The Switchboard Project, Camden People’s Theatre London Review
Written by Greta for Theatre and Tonic
2024 marks the 50th birthday of Switchboard, the British national LGBTQIA+ support line. The organisation was established to provide support and information to LGBTQIA+ individuals to navigate the complex landscape of the 70s, which has only become more nuanced and challenging since then.
The Switchboard Project, set in 1985 in the Switchboard’s office, follows four lesbian women volunteering for the organisation, striking an excellent balance between the individual story of each woman and the communities they are part of. The characters are strong and well-rounded across the board, played with thorough determination by the four leads Chakira Alin (Lou), Naphysa Awuah (Nana), Anna Georgina (Joan), and Áine McNamara (Irene).
The set and costume designs, curated by Izzie Sayer and Ella Muir, do a clever job of drawing the audience in, immersing us in the specific timeframe of the show without making us detach from the story. It is, and rightly so, very difficult to watch The Switchboard Project and dismiss the multifaceted issues portrayed as belonging to a past long gone. On the contrary, the piece is alive, questioning and resonant. Molly Bryne’s wonderfully paced direction helps greatly with this, delivering a highly polished one-hour production that goes by in an instant.

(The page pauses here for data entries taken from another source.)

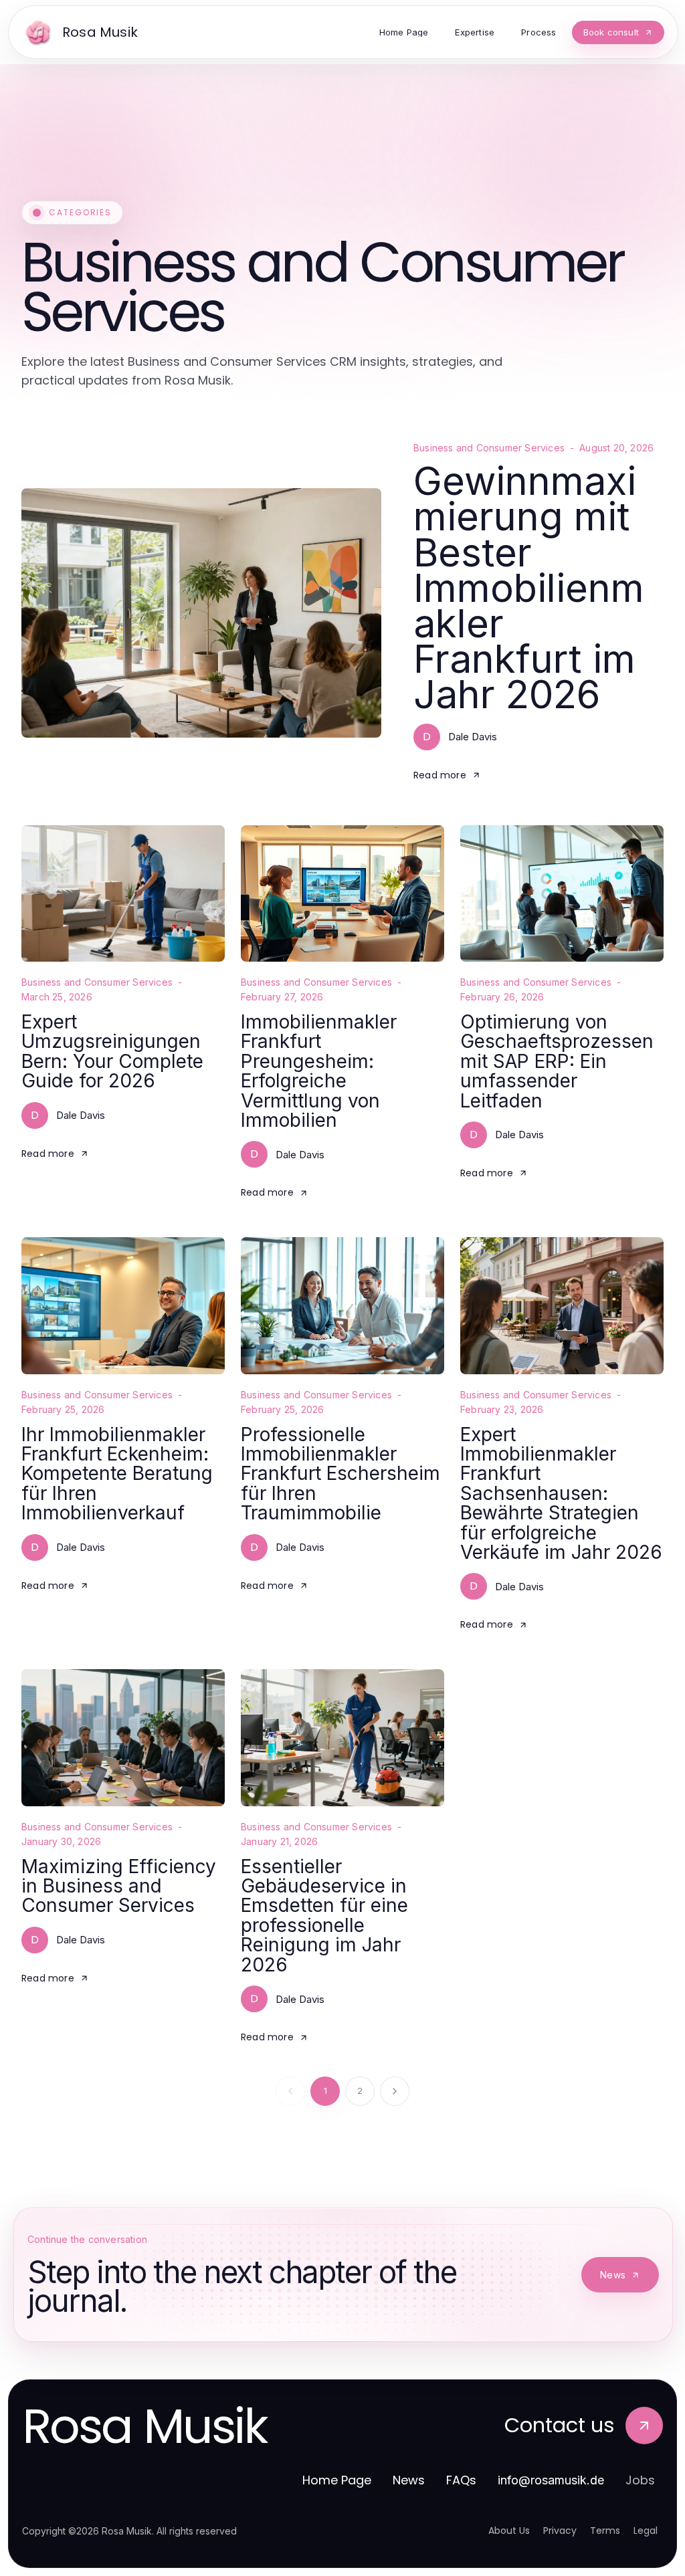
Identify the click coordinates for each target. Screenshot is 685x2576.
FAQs (461, 2480)
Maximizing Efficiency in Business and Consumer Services (118, 1886)
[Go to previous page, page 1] (290, 2091)
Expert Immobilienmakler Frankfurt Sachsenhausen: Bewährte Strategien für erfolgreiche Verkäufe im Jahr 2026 (561, 1493)
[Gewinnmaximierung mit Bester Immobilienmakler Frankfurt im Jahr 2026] (201, 613)
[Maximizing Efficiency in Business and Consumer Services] (123, 1737)
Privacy (560, 2530)
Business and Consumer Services (489, 448)
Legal (645, 2530)
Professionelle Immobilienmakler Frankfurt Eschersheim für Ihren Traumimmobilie (340, 1474)
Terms (605, 2530)
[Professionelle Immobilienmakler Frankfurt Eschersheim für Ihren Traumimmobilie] (342, 1305)
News (612, 2274)
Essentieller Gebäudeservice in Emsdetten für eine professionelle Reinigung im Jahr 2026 (324, 1915)
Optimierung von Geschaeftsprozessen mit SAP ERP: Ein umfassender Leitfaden (557, 1061)
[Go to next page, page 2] (394, 2091)
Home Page (336, 2480)
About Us (509, 2530)
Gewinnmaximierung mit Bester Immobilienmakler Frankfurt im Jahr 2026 (528, 587)
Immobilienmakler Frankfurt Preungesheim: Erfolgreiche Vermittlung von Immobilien (319, 1071)
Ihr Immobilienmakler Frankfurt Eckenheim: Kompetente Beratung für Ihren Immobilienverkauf (117, 1474)
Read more (439, 775)
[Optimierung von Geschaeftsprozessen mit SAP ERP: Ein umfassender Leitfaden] (562, 893)
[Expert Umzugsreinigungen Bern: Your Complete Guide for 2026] (123, 893)
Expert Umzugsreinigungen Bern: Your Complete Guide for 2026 (112, 1051)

The show is a work-in-progress, but what’s already there is ripe and ready to go; the main progress worth envisioning is the development of a second act in which the established personal alliances consolidate or shift, and a brighter light is shone on the identities sitting closer to the centre of their respective spectrums, like bisexuality and gender non-conformity. There’s incredible potential in the backstories of the four protagonists, and I would love to see them explored in an expanded version of The Switchboard Project. The show explores the positioning of lesbian women in an organisation that, at the time, was still called The London Gay Switchboard and carried an expectation of a male-dominated leadership. The representation of misogyny within LGBTQIA+ spaces speaks directly to the current cases of transphobic views within the community. The Switchboard Project shows how alliances can be broken because of the intersectional struggles that cause people to still be discriminated against within a space that should represent unconditional safety, acceptance and solidarity; this is worth keeping in mind when developing the piece further.
There’s a pleasing sense of symmetry in considering that – as the space above Housman’s Bookshop in King’s Cross housed Switchboard when it opened in 1974 – the show telling its story is housed, in 2024, by Camden People Theatre, a venue which has been putting hard work at being a hub of LGBTQIA+ performance in the same area. A match made in heaven that allows The Switchboard Project to breathe outside of the theatre’s walls, and its message to reverberate deeply with the communities it celebrates and beyond.